- [Exercise material]:
· · · · · · ·

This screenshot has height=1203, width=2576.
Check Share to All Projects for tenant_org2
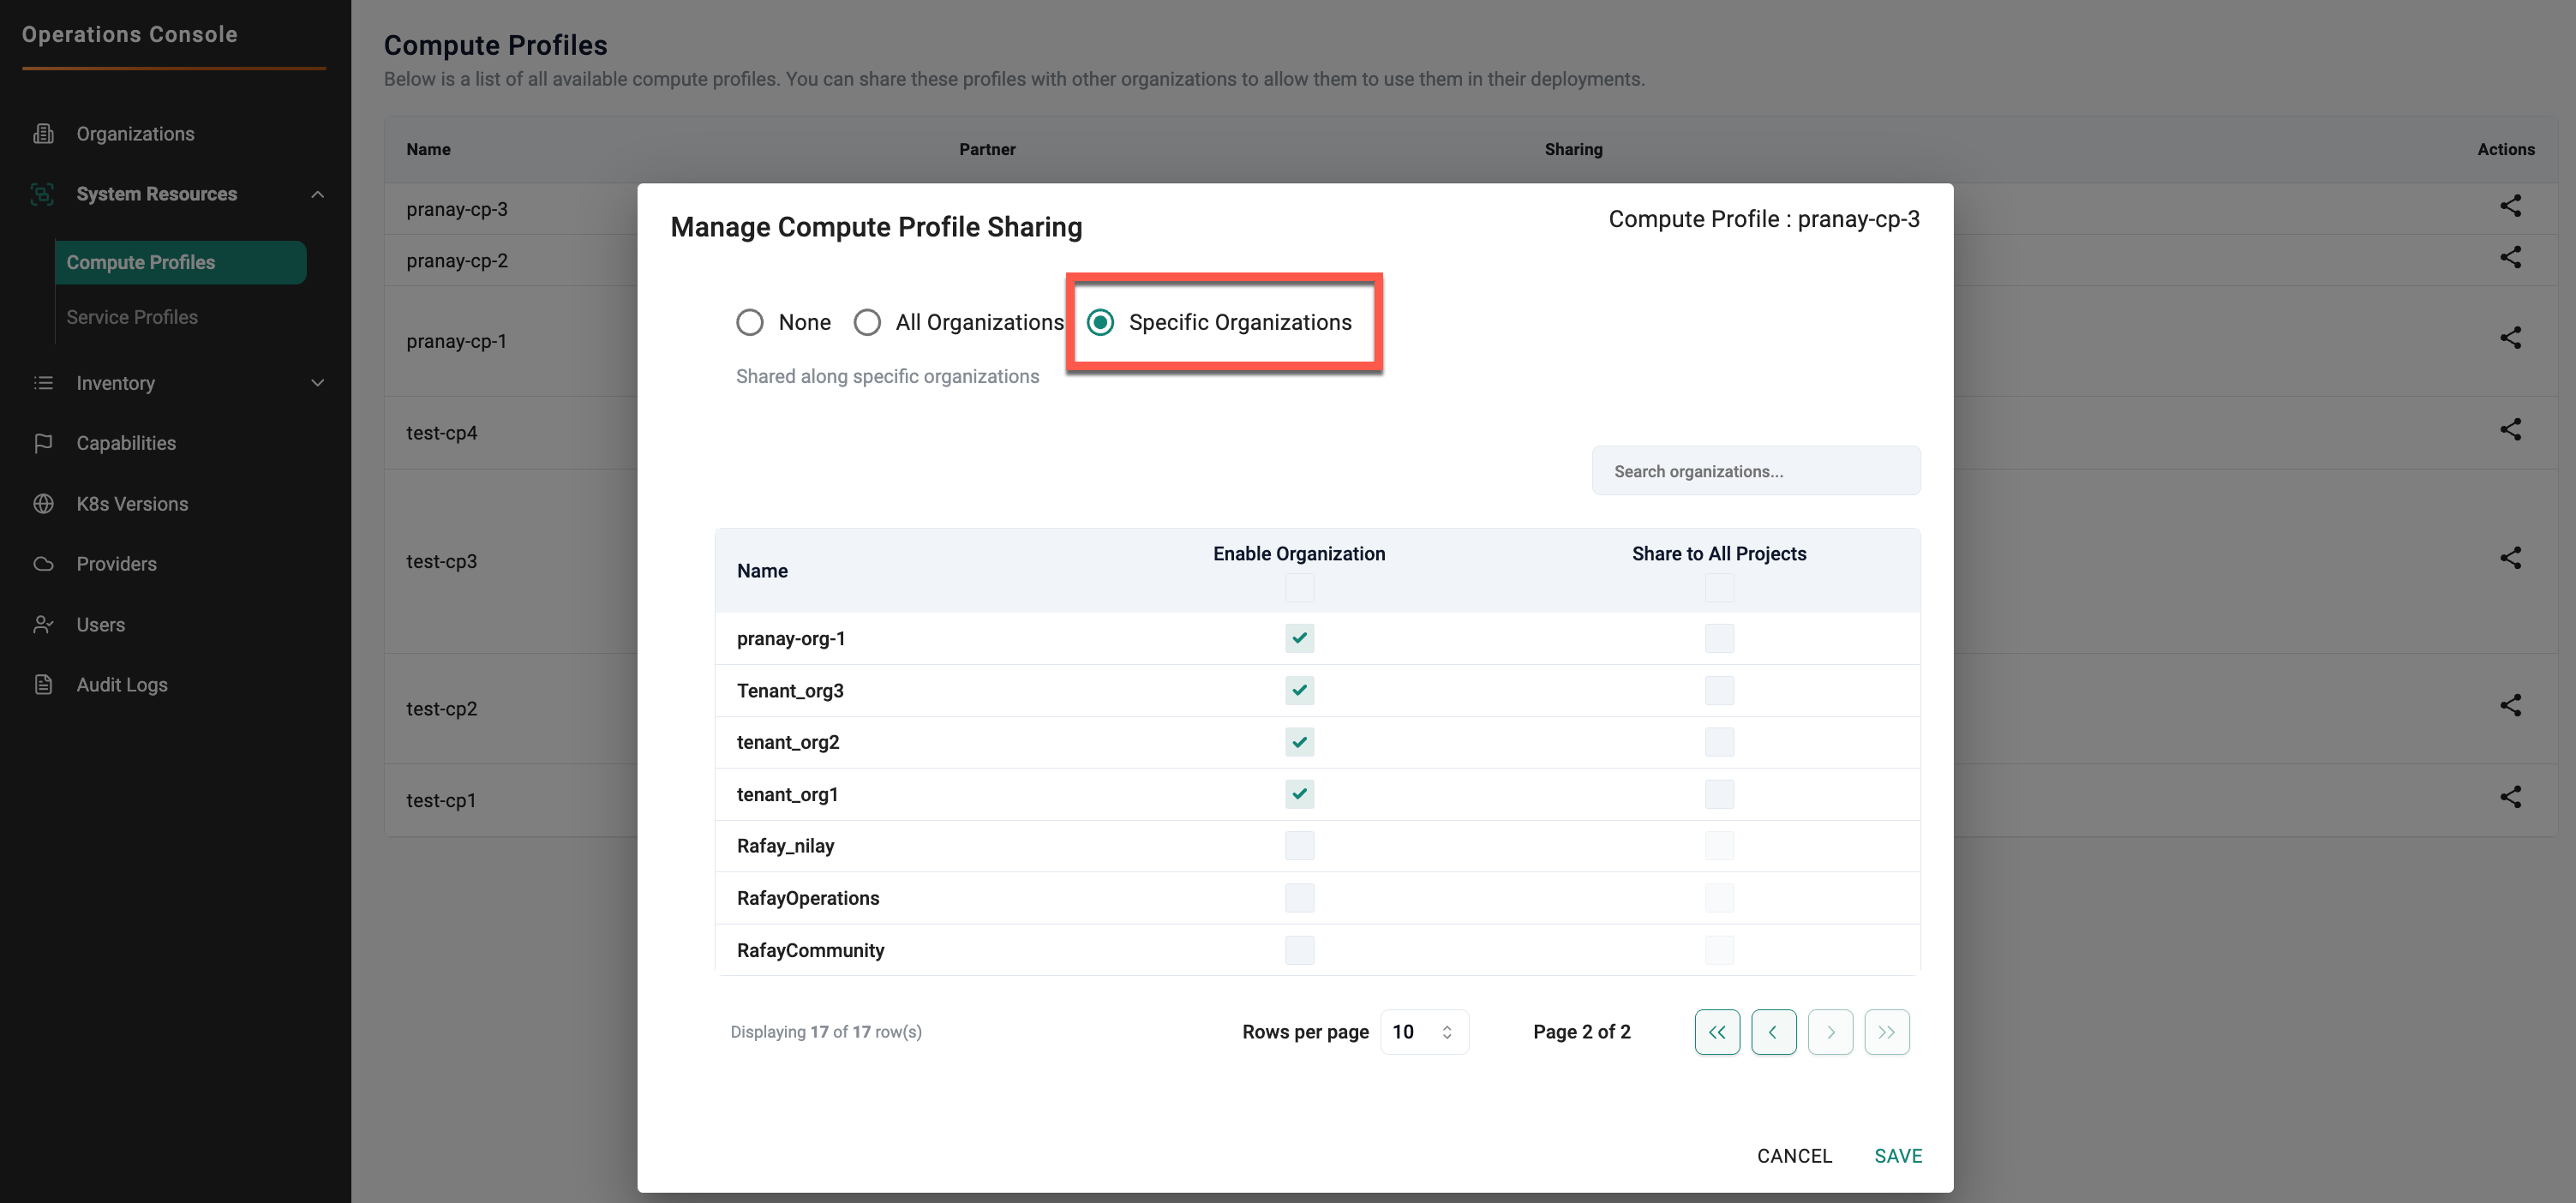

· · · · · · ·

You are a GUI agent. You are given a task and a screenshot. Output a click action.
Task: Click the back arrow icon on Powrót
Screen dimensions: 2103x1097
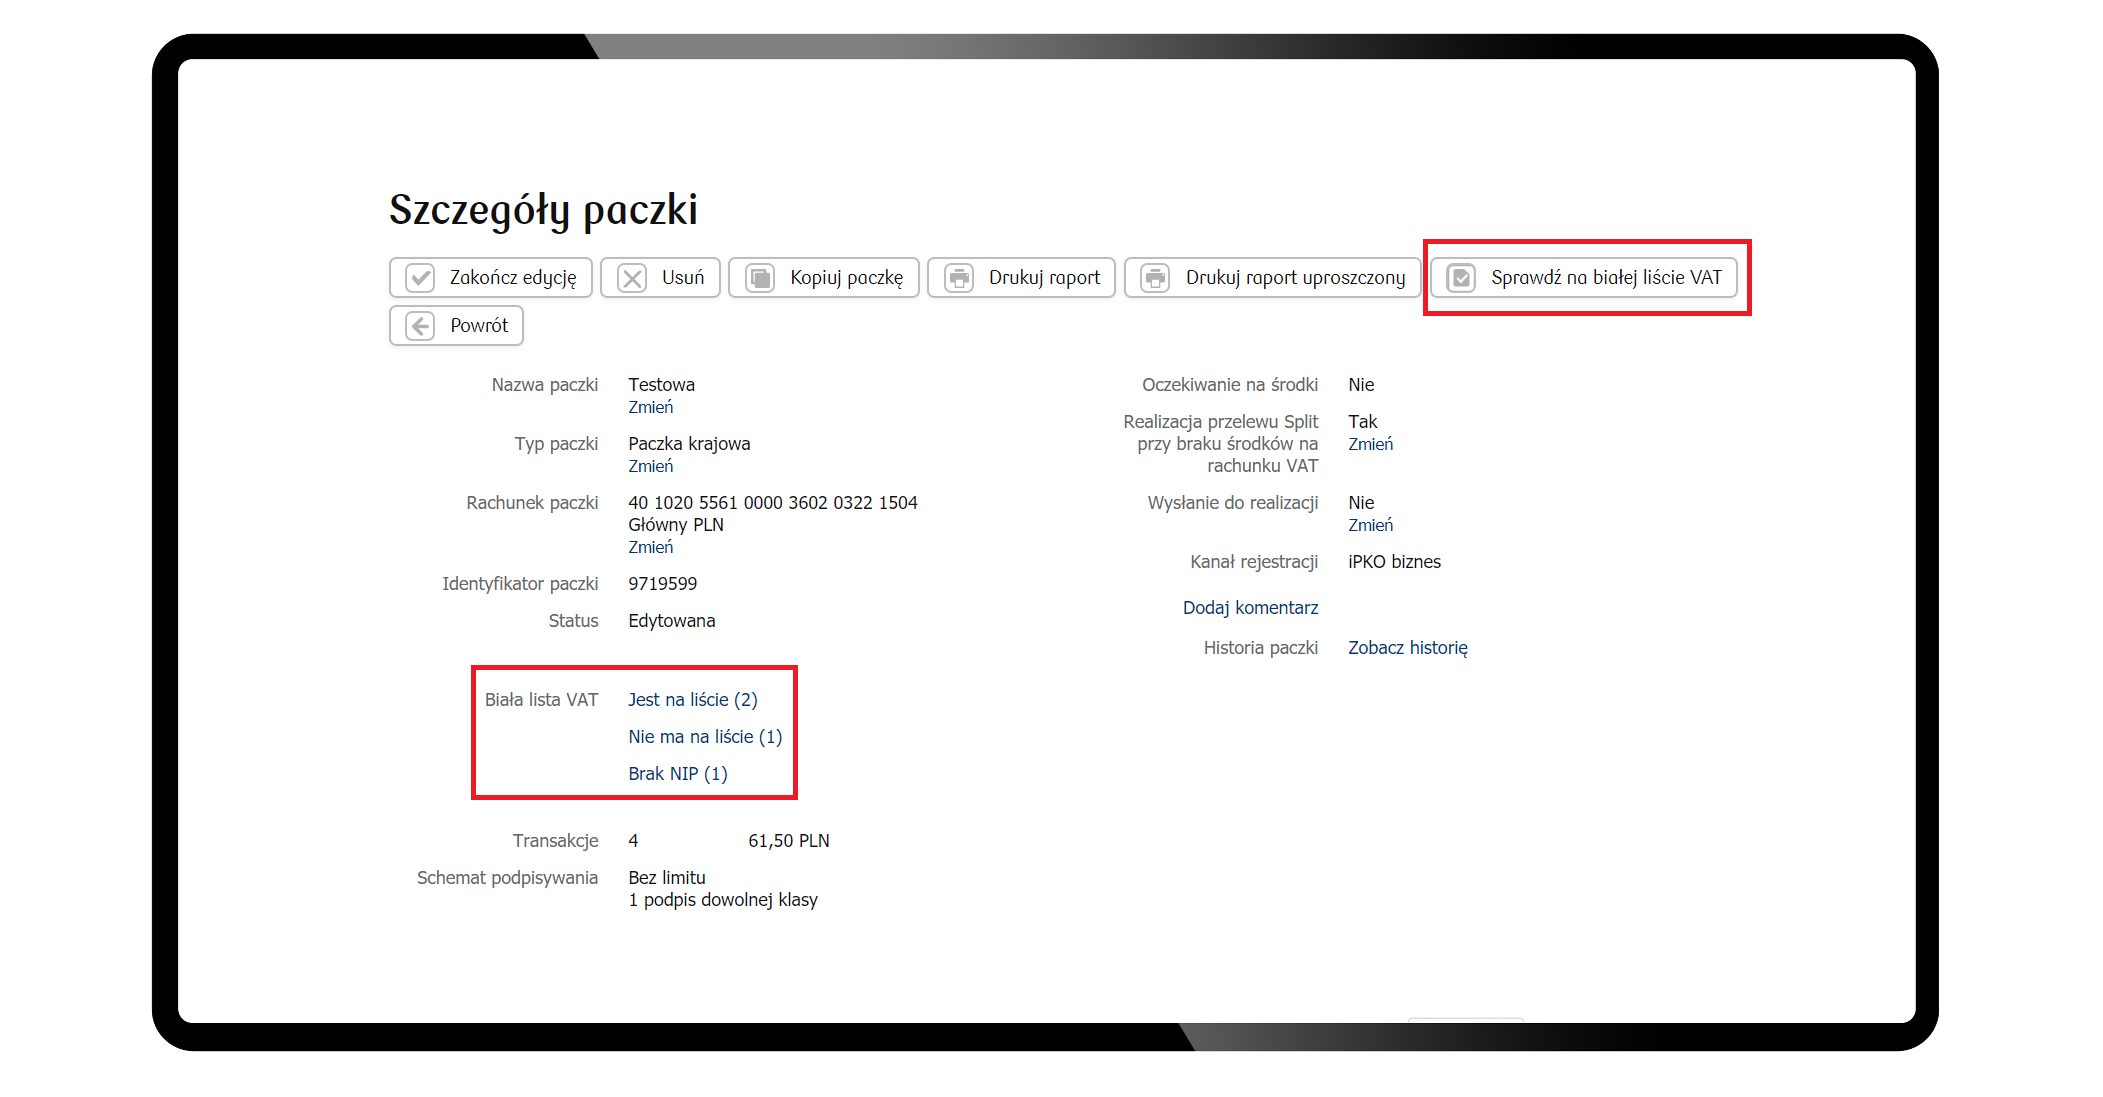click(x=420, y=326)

· · · · · · ·

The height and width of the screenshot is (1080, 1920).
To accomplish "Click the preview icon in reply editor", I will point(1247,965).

· · · · · · ·

- [Your assignment]: Repeat, word for word, the lines above between the line holding "This screenshot has height=1203, width=2576." and the line holding "Check Share to All Projects for tenant_org2", inclusive; omit everything else.

- [Result below]:
This screenshot has height=1203, width=2576.
Check Share to All Projects for tenant_org2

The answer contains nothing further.